McGuinness, a financial lawyer and finance industry veteran who is in regular contact with the government over policy issues, said some firms in the sector had started relocating parts of their businesses overseas amid frustration at the lack of clarity about what any Brexit deal might look like.
"People need to know now," McGuinness said, Firms might move up to 15,000 finance jobs without any deal, she said.
"Decisions are already being made. We need a clear pledge from both sides of a transition period so that there is clarity for business. We need this as soon as possible, ideally by the end of ," she said. For Britain, a lot is at stake.

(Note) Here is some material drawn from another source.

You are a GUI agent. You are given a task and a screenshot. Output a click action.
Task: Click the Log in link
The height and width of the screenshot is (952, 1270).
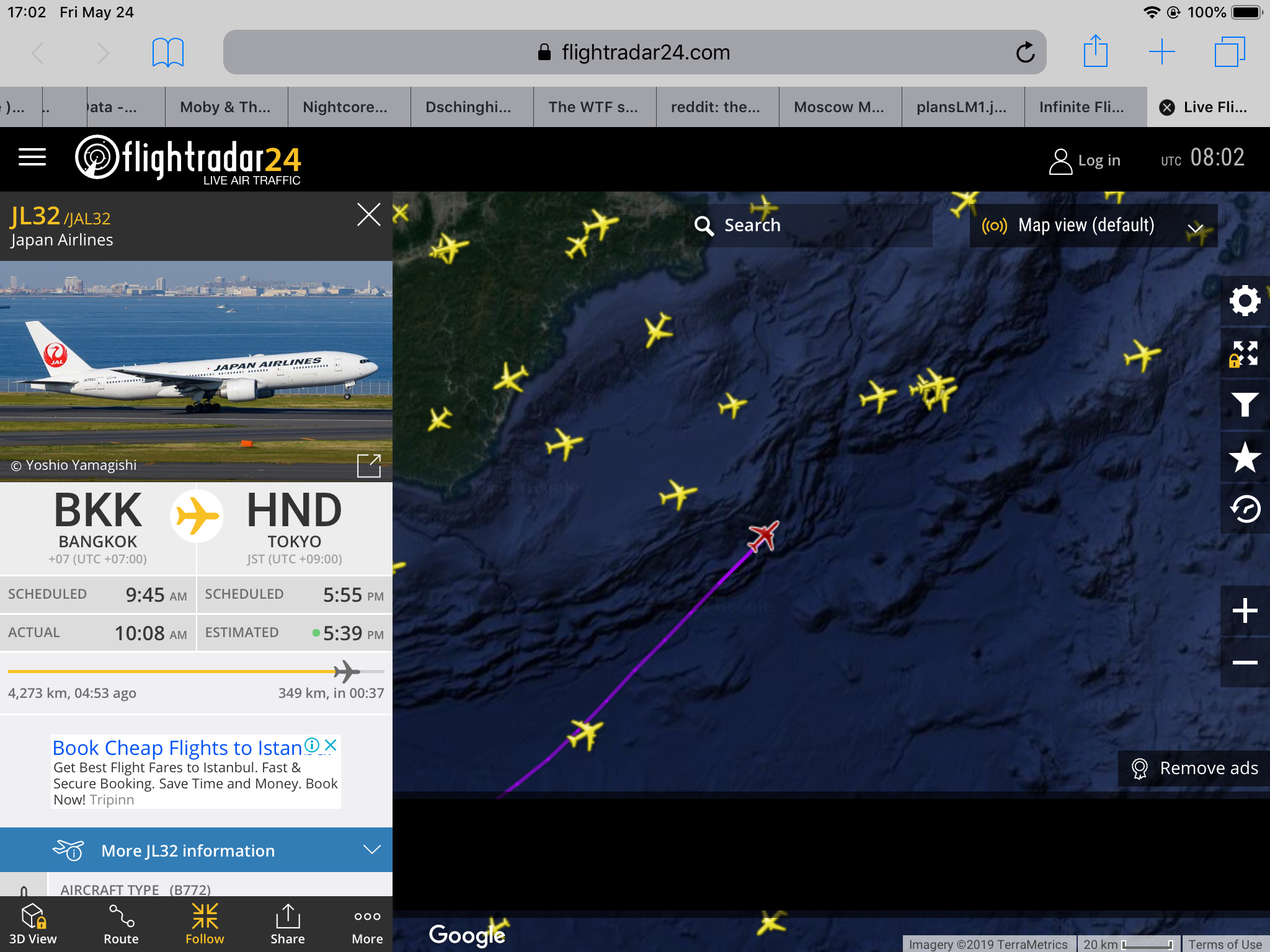1085,161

Financial services account for more than a 10th of British economic output, and the industry contributed £71.4bn in corporate and employee taxes to the government in 2016.
A spokesman for Prime Minister Theresa May said on Monday that the government wanted what he called an implementation phase. However, the details of any deal would be subject to negotiations, he said.
Finance minister Philip Hammond called for a transition phase of a "couple of years" on Sunday. Senior government ministers were becoming more convinced of the need for such a deal, he said.
But McGuinness said there was confusion about which industries would be covered, how long the phase would last and any discussions on such a deal might come late in the divorce process.
Executives are pessimistic about Britain getting a deal in 2017 — if at all — because they say it must first agree exit terms, notably the rights of expatriate citizens and any money it owes the EU.
McGuinness also urged Britain to take a more conciliatory approach after Foreign Secretary Boris Johnson said Brussels could "go whistle" if they expected Britain to pay a divorce bill for leaving the bloc.
"We need to remember that we are the ones walking out the room," she said.